That means after taking one vanilla cookie we can say that the chance that we take cookies from bowl 1 is 63.6 percent.

So that’s it with the cookie problem but how can us help that by implementing a spam filter? We can calculate the possibility if a mail we get is spam or not spam with the same formula, with bayes theorem.
But instead of cookies we use mails we have classified as spam mails or as not spam mails. So if we get a new mail, we take every word and calculate a value Q. If Q is greater than 1 the word comes more likely from a spam mail, if Q is smaller than 1 the word comes more likely not from a spam mail. So the rule will be

`Q > 1 = spam`
`Q < 0 = not spam`

Now we will calculate Q for every word w.
Our hypothesis h1 and h2 are:

`H1 = HSpam = 1/2`
`H2 = HNotSpam = 1/2`

So we have again have a 50 to 50 chance

`P(h1) = P(h2) = 1/2`

Now we need some evidence data, in our case we have 10 spam mails and 10 not spam mails. That mails will give us the evidence we need to decide if the word comes from a spam mail or not. So now we take one word we have in the mail we want to check. Lets say the word is mother. We look in the spam mails and we find it one time. Then we look in the not spam mails and we find it five times.
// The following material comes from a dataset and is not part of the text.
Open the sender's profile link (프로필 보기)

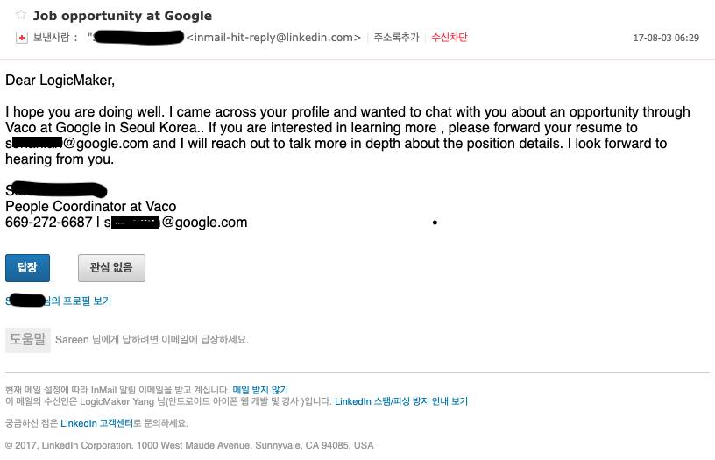tap(59, 301)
With that information we can calculate P(E/h1) and P(E/h2):

`P(E/h1) = 1 / 10 (one mail out of ten)`
`P(E/h2) = 5 / 10 (five mails out of ten)`

Now we use bayes theorem to calculate P(h1/E) and P(h2/E).

`P(h1/E) = P(h1) * P(E/h1) / P(E)`
`P(h2/E) = P(h2) * P(E/h2) / P(E)`

Normally we have to figure out what P(E) is but in this case P(E) refers only to the actual mail that means it is one and we can remove it. Here is the calculation:

`P(h1/E) = 1/2 * 1/10 / 1 = 1/20`
`P(h2/E) = 1/2 * 5/10 / 1 = 5/20`

So we have two values that tell us how big the chance is that a mail is a spam mail or not. (based on the spam and not spam mails we already got)
Now we calculate Q and check if it is greater or smaller that 1.

`Q = P(h1/E) / P(h2/E) = 1/20 / 5/20 = 1/5 = 0.2`

Q is smaller that one that means that the word mother occurs more often in one of our not spam mails. To check all the text in a mail we only have to calculate Q for every word sum all Q values up and divide it through the number of all words in the email.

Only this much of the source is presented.